My approach to map species occurrences is: to download GBIF data for species and their synonyms, merge them and run a cleanup. Within R there are rgbif and CoordinateCleaner packages as a helpers. Then the process looks like below (sticking to vectorized data/maps)
As first step we have to prepare the grid, which be used as a occurrence counter:
sf::sf_use_s2(FALSE)
data(World, package = "tmap")
all <- World |>
dplyr::summarize() |>
terra::vect() |>
terra::fillHoles() |>
sf::st_as_sf()
grid <- sf::st_make_grid(all, cellsize = 3, what = "polygons", square = FALSE) |>
sf::st_intersection(all) |>
sf::st_as_sf()
grid |>
plot(lwd = 0.3)

Having the grid ready we can import species data:
p <- sf::st_read("/home/sapi/prunus_serotina_ehrh.gpkg",
layer = "prunus_serotina_ehrh")
#> Simple feature collection with 183634 features and 21 fields
#> Geometry type: POINT
#> Dimension: XY
#> Bounding box: xmin: -123.3403 ymin: -43.66203 xmax: 177.7184 ymax: 60.67848
#> Geodetic CRS: WGS 84
Let's show them on the map:
tmap::tm_shape(grid) +
tmap::tm_polygons() +
tmap::tm_shape(p) +
tmap::tm_dots()

Now, we are counting how many occurrences are in particular grid.
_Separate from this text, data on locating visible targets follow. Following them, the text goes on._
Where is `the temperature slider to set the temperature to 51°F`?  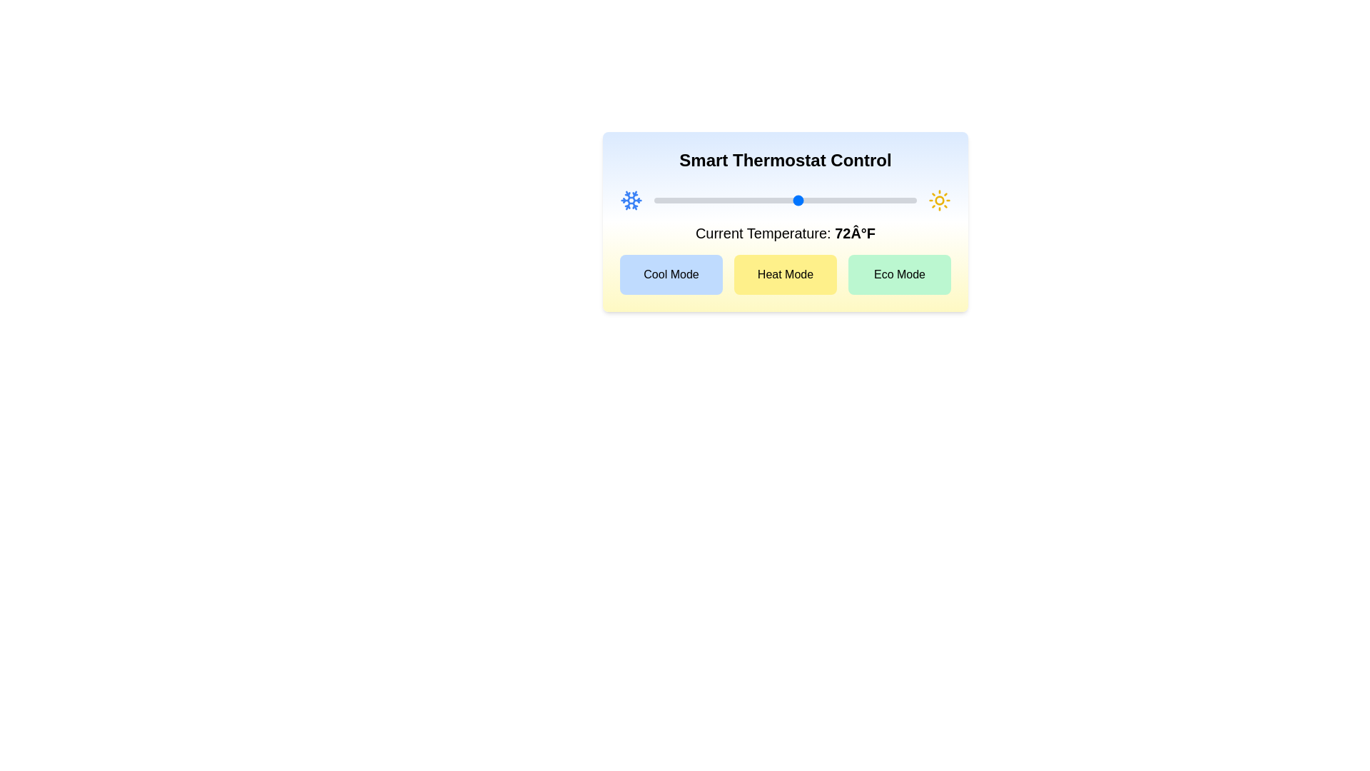
the temperature slider to set the temperature to 51°F is located at coordinates (660, 201). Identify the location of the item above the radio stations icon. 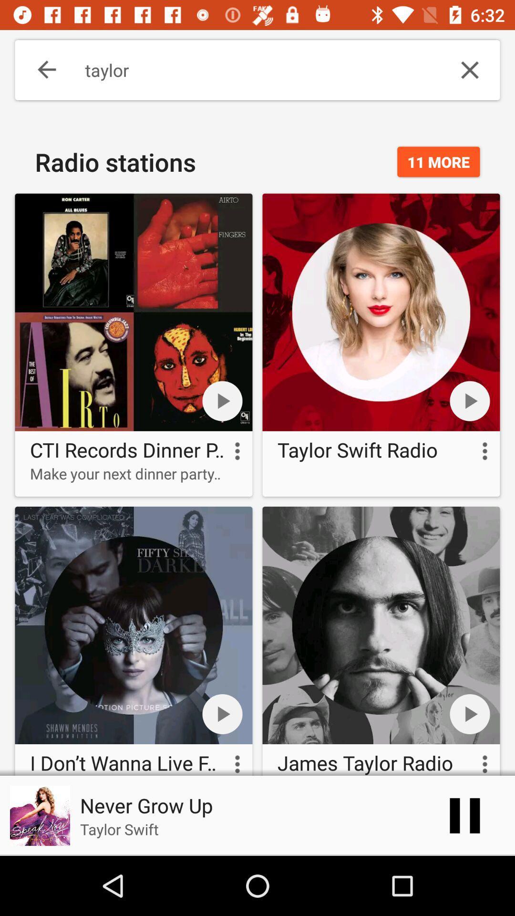
(40, 70).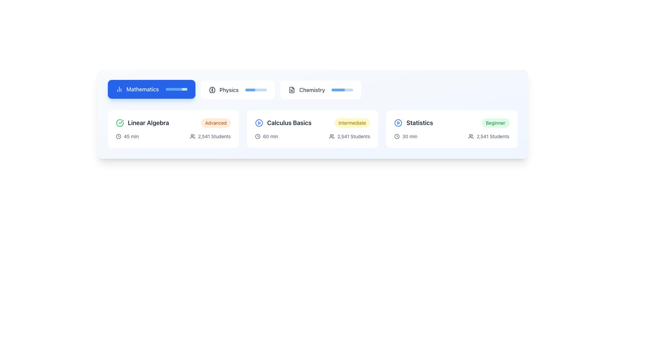 This screenshot has width=647, height=364. What do you see at coordinates (349, 136) in the screenshot?
I see `the text and icon displaying '2,541 Students' in the 'Calculus Basics' course card, which is the last piece of information in the card` at bounding box center [349, 136].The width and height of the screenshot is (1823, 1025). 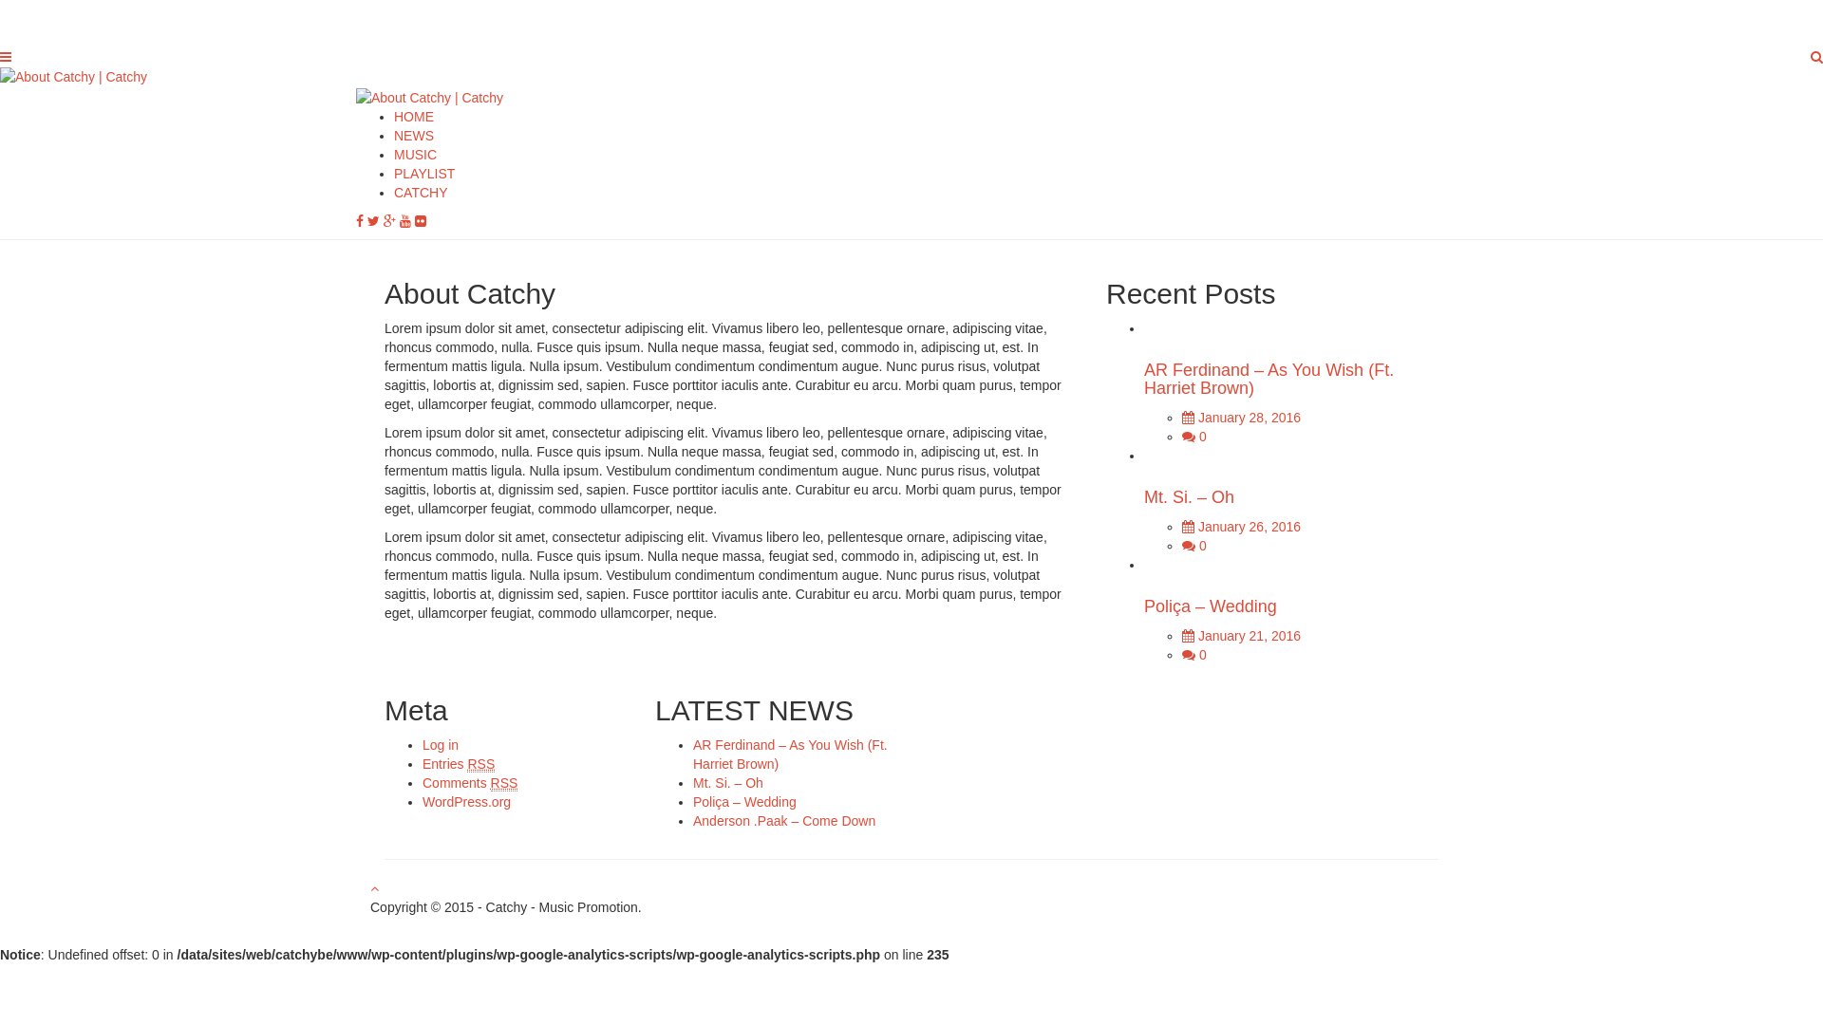 What do you see at coordinates (413, 134) in the screenshot?
I see `'NEWS'` at bounding box center [413, 134].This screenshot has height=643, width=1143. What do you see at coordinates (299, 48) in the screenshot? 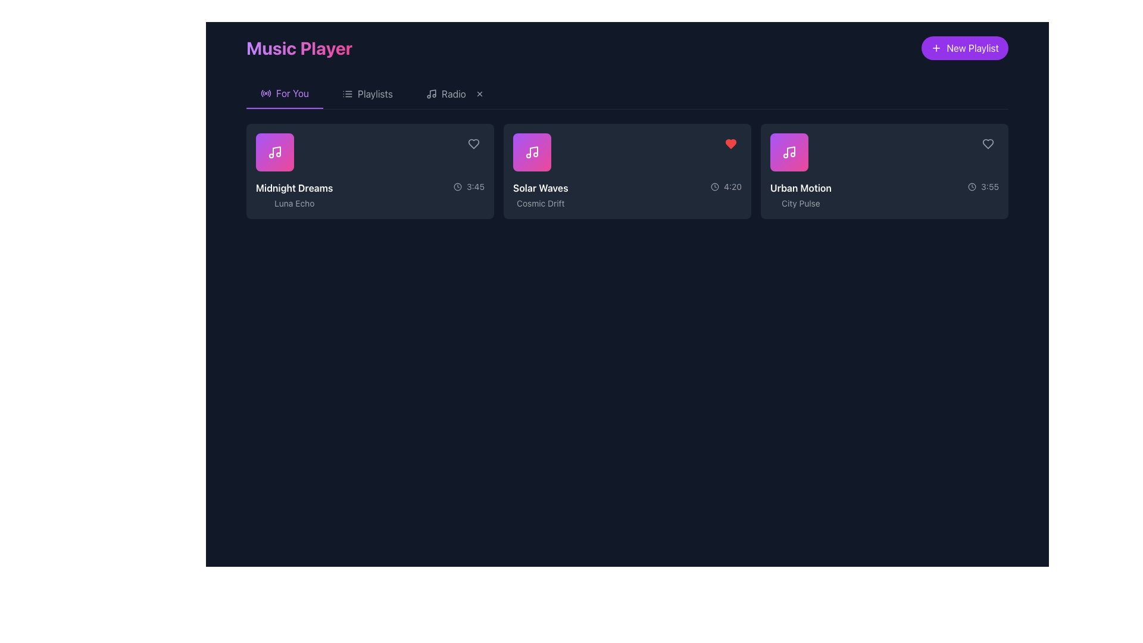
I see `the Text Label (Heading) that serves as the title or identifier for the interface, positioned in the top-left region of the application, to the left of the 'New Playlist' button` at bounding box center [299, 48].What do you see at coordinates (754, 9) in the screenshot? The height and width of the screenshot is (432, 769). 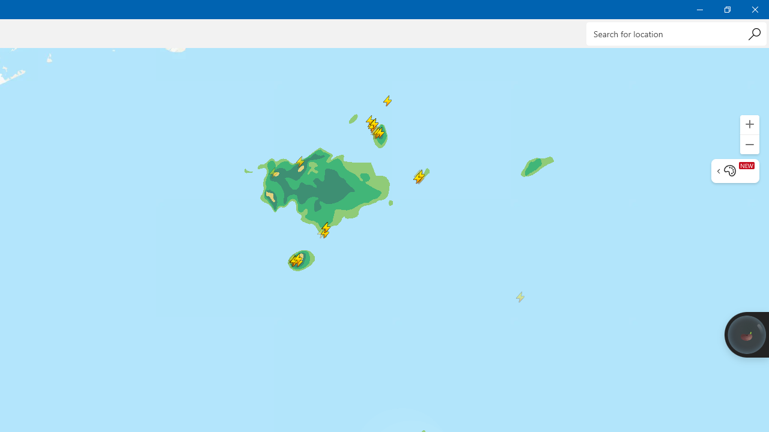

A small explanation: st_intersects() returns FALSE/TRUE, and lengths() of it counts how many TRUE values was there.
grid$num_points <- lengths(sf::st_intersects(grid, p))
And time to draw them on the map. As you are interested only to show presence/absence without counts it's enough to show them as gray polygons without any scale:
g <- grid |>
subset(num_points > 0)
tmap::tm_shape(all) +
tmap::tm_borders() +
tmap::tm_shape(g) +
tmap::tm_polygons()

If your data (species range) is in form of polygons, then the similar approach will work, as long as the polygons will intersects with grid. Just make sure both have the same CRS.
If your desired output is a raster, then create one, like:
r <- terra::rast(nrows=180, ncols=360, xmin=-180, xmax=180,
ymin=-90, ymax=90, crs = "EPSG:4326", vals = NA)
and rasterize your data:
s <- terra::rasterize(terra::vect(p), r)
terra::plot(s)

Created on 2024-01-21 with reprex v2.0.2
Rasterizing of polygons works the same way, just have a look on cover option in terra::rasterize() function. And maybe touches as well.
If there is 11000 species, create a list of input files with list.files() function and either create a function for lapply(), either a for() {} loop. Plot the resulting graphics with png() function + dev.off(). Or with tmap::save() or whatever you will use.